Gregory Oliver Hines, an American tap dancer, singer, actor, and choreographer, was a major figure in the revitalization of tap dancing in the late twentieth century. Hines was born on February 14, 1946, in New York City, New York, the son of Alma Lola and Maurice Robert Hines. Robert Hines was a dancer, actor, and musician.
Gregory Hines became involved in the entertainment business at an early age when he and his older brother Maurice took up tap dancing. Gregory and Maurice studied tap dance with master tap dancer Henry Le Tang. They became known as “The Hines Kids,” and they danced and performed at the Apollo Theater, learning and gaining knowledge from famous performers like the Nicholas Brothers and Sandman Sims. They made their first Broadway appearance in 1954 in the musical The Girl in Pink Tights. As the brothers grew older, they changed their professional name to “The Hines Brothers,” and after their father joined the group as a drummer in 1963, they changed their name again to “Hines, Hines, and Dad.”
Over the next decade, the group performed in numerous nightclubs and made appearances on the Ed Sullivan and Johnny Carson shows. They also performed in European venues such as the London Palladium. In 1968 Gregory Hines married the dance therapist, Patricia Panella. The couple had a daughter, Daria, in 1970, but the marriage ended in divorce in 1973. That same year, Hines left the group “Hines, Hines, and Dad” after differences with his brother. Gregory Hines moved to Venice Beach, California, and formed the jazz rock band Severance.

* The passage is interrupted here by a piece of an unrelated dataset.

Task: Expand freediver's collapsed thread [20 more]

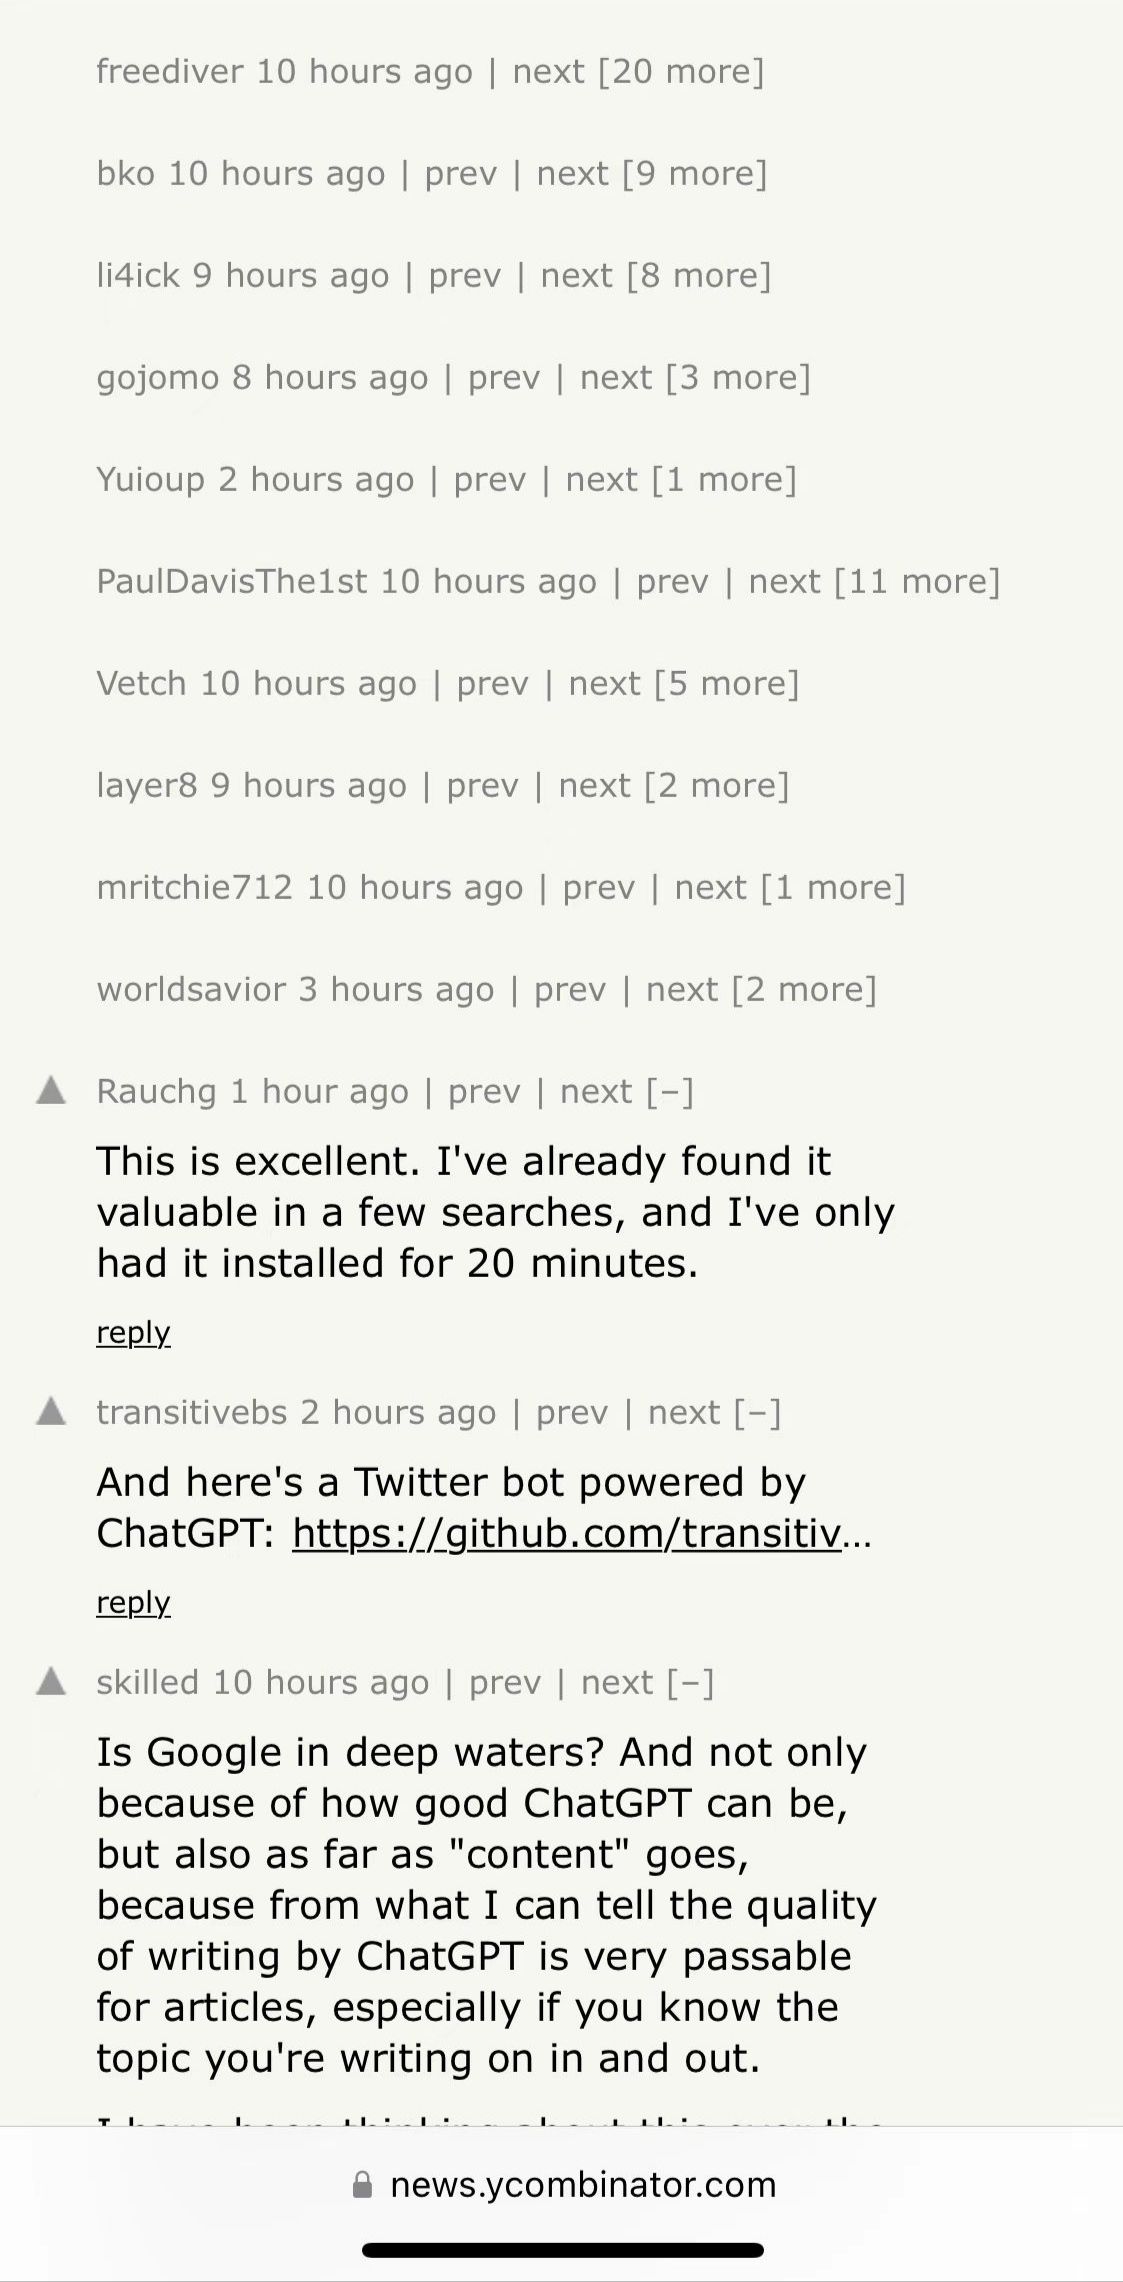Action: pos(681,72)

Hines return to New York in 1978 where he launched a Broadway career. He was nominated for Tony Awards for his Broadway performances in as Eubie Blake in Eubie! (1979); for Comin’ Uptown (1980), an African American retelling of A Christmas Carol; and for Sophisticated Ladies (1981). Hines finally won a Tony Award in 1992 for his portrayal of jazz composer Jelly Roll Morton in George C. Wolfe’s musical Jelly’s Last Jam.
Hines also had a film career in which he acted in movies like Mel Brooks’s History of the World: Part I (1981) in which he played the part of a Roman slave, replacing comedian Richard Pryor. He also appeared in Wolfen (1981) with Albert Finney, Deal of the Century (1983) with Chevy Chase, The Cotton Club (1984), White Nights (1985), Running Scared (1986), and Waiting to Exhale (1995). Hines directed the film Bleeding Hearts in 1994.

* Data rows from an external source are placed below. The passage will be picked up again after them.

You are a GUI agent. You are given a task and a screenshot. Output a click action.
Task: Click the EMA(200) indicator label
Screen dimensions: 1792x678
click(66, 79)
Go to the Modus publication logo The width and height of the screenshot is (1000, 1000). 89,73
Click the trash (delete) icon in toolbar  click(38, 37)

Hines’s television credits include his 1989 special Tap Dance in America for which he received an Emmy nomination. Hines also starred in The Gregory Hines Show (1997), Will and Grace, and Bill Cosby’s Little Bill for which he won a daytime Emmy. The National Association of the Advancement of Colored People (NAACP) gave him awards for his leading role based on the career and life of Bill “Bojangles” Robinson.

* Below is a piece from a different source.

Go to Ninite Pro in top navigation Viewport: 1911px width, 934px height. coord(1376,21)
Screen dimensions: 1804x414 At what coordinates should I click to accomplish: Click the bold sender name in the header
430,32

Hines wrote several books, including a biography of the Nicholas brothers, the dance duo who enjoyed success in the 1930s and 1940s. Hines also co-wrote a song called “There’s Nothing Better Than Love” with singer Luther Vandross and released his own album in 1987.
Hines married again in 1981 to Pamela Koslow. The couple had a son, and he raised a stepdaughter with her. Their marriage ended in 2000. Gregory Hines died of liver cancer on August 9, 2003, in New York City at age of fifty-seven.